JP Morgan said the postponed opening was “not unexpected.” SJM said in a press release, it is “striving for construction to complete by the end of 2019 and to seek the relevant licenses to begin operation as soon as possible thereafter.”

The delay could impact the price of SJM shares. Macquarie analysts Edward Engel and Chad Benyon cautioned that if SJM delays the opening of the venue to year-end 2020, “we could see more weakness in the share price near term.

We view the pushed-back opening as a negative, as investors become frustrated with continued delays,” Macquarie analysts added. “Given the unspecified reason for the delay, investors may become cautious over potential construction issues that may increase the potential for further delays or imply faults with the final product.”

In May, SJM said in a statement the resort casino would be completed in August and would open by the end of this year. In June, Daisy Ho Chiu Fung, chairman of SJM Holdings, said construction of Grand Lisboa Palace was scheduled to be completed this year.

Macau Casino Licenses Extended

In March, Macau extended casino licenses for SJM Holdings until 2022. All six gaming concession licenses in Macau will expire in the summer of 2022.

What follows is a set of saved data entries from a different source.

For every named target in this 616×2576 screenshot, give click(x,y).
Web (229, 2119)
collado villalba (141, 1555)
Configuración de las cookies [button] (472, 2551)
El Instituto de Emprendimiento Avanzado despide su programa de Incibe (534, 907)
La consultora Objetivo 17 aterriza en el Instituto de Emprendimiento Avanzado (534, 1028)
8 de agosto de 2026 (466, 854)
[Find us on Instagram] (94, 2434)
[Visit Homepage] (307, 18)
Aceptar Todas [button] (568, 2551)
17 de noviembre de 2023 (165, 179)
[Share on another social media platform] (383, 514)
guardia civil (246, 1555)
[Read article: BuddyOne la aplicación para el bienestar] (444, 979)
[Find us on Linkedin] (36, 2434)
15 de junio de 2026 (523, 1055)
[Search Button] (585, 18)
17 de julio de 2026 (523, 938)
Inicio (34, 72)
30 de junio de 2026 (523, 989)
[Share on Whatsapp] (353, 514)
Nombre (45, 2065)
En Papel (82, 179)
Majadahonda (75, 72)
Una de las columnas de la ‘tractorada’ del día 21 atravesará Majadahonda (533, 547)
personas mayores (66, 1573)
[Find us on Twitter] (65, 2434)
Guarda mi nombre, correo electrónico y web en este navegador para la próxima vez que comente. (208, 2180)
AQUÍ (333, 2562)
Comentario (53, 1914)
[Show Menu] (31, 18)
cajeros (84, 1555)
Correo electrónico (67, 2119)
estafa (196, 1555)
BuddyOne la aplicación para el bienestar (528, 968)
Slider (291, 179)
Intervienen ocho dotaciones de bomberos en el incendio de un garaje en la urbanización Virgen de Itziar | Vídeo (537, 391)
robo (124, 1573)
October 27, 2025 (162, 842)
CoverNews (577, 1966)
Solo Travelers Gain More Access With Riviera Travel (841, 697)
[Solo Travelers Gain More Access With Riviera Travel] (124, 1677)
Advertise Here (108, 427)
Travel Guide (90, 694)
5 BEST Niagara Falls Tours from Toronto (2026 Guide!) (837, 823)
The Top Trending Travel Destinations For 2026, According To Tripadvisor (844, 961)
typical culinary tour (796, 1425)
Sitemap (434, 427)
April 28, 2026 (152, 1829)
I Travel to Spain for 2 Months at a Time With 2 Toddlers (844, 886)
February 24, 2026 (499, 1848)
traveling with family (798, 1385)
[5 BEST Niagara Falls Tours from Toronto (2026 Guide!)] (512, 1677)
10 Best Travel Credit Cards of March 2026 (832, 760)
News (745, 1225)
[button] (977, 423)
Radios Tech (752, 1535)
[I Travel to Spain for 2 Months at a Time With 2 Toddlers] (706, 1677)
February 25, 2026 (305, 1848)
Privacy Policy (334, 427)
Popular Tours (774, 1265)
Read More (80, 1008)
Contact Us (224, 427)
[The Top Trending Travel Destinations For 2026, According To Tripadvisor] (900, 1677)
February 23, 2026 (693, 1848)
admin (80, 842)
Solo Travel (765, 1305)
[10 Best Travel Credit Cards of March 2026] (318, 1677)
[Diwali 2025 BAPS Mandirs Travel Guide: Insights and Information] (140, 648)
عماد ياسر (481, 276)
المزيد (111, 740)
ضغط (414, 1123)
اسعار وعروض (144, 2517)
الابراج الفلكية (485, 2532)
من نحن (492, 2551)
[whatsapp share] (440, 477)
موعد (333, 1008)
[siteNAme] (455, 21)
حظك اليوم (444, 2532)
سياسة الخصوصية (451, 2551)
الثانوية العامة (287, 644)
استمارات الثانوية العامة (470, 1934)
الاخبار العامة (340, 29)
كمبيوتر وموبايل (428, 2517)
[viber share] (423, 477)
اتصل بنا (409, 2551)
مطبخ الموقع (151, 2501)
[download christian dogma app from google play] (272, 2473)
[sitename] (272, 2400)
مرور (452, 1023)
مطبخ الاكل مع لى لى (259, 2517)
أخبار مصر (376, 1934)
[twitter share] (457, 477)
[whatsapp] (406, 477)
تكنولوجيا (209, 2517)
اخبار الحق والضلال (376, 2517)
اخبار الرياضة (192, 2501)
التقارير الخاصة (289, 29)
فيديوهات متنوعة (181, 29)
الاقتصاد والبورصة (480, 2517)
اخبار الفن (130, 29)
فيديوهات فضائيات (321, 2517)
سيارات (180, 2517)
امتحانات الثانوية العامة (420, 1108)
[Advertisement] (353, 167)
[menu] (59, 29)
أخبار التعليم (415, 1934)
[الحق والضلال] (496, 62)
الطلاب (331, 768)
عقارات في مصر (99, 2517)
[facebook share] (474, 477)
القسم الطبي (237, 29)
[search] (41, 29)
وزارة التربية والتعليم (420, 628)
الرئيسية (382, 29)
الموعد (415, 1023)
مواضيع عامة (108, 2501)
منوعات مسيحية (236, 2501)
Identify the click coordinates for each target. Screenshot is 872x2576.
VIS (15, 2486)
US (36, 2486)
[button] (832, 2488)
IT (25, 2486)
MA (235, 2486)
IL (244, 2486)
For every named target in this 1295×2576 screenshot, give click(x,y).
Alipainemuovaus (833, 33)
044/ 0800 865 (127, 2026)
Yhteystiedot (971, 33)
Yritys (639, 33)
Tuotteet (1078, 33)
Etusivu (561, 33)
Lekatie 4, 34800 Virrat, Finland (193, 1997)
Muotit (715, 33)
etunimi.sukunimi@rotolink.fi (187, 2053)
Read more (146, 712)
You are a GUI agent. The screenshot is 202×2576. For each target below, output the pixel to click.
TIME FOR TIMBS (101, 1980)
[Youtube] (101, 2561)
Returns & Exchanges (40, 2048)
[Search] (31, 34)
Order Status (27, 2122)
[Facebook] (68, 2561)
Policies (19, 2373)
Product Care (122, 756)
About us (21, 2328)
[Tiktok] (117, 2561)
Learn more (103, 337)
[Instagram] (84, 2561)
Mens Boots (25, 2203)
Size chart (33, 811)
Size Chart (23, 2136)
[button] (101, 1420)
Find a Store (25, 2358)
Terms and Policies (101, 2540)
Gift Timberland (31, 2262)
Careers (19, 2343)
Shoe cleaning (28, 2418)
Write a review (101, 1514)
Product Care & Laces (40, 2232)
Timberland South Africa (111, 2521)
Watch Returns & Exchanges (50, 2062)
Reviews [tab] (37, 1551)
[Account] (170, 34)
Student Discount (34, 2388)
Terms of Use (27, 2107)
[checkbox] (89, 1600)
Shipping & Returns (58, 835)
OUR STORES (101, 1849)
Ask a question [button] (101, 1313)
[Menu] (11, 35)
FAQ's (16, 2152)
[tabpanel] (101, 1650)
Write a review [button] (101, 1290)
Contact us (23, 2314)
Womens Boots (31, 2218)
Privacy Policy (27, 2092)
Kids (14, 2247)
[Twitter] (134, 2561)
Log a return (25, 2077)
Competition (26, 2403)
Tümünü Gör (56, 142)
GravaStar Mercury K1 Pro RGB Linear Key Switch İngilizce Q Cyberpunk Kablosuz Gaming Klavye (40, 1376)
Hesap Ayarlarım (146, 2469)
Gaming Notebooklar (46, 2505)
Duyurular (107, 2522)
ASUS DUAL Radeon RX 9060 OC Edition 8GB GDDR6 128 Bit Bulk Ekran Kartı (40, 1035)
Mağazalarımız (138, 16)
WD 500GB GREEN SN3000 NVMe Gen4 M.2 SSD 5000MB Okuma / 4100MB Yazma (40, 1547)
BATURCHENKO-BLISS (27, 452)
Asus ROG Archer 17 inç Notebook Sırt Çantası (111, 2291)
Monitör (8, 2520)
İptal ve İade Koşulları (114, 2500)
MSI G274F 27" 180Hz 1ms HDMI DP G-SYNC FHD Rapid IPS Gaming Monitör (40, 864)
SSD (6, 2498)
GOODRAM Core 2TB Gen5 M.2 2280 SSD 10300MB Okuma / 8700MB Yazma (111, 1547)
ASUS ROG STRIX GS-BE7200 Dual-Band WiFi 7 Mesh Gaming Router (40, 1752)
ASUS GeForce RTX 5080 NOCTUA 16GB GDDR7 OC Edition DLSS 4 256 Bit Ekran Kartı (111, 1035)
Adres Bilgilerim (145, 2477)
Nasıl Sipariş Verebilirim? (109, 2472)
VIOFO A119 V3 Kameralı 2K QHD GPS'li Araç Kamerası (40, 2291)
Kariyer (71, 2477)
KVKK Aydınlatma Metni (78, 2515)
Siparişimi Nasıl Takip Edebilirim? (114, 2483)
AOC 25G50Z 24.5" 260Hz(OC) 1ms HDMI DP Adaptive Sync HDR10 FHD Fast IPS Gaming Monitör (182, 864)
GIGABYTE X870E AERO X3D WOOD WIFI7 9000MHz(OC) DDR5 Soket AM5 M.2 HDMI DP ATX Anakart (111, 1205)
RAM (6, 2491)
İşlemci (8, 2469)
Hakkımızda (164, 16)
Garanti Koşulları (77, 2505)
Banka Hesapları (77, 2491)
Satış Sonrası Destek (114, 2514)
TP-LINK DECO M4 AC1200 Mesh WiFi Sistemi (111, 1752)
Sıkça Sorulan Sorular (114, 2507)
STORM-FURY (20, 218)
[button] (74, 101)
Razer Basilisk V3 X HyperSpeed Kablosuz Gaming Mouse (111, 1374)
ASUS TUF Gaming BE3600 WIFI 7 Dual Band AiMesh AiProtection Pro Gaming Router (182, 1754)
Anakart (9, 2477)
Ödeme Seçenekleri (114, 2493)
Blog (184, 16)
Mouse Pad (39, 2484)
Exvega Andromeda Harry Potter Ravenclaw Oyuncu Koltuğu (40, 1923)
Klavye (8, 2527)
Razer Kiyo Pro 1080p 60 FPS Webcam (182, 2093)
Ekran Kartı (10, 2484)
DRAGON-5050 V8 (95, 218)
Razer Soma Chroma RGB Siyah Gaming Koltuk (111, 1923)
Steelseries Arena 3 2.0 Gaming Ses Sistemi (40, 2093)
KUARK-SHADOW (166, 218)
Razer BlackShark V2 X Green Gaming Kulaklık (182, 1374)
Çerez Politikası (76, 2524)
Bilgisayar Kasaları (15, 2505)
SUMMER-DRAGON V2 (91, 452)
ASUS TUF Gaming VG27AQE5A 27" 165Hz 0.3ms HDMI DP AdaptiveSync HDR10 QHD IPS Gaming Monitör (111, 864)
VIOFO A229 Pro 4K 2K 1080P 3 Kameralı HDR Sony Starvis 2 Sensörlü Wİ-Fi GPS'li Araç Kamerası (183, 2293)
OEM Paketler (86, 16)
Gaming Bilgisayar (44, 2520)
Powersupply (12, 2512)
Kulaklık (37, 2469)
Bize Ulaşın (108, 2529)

Once the Grand Lisboa Palace opens, SJM expects it will help the company improve its market share. Brokerage Sanford C. Bernstein Ltd. had noted in a May memo that “over the past five years, SJM’s market share has fallen from over 23 percent to a historic low of 14 percent.”

Mixed Results for SJM

In results announced on Tuesday, SJM Holdings reported mass market gross table gaming revenue for the company and its subsidiaries increased by 8 percent and VIP gross gaming revenue (GGR) decreased by 25.1 percent during the first half of 2019 compared with the year-earlier period. Also, slot machine gross revenue decreased by 1.2 percent compared with the year-earlier period.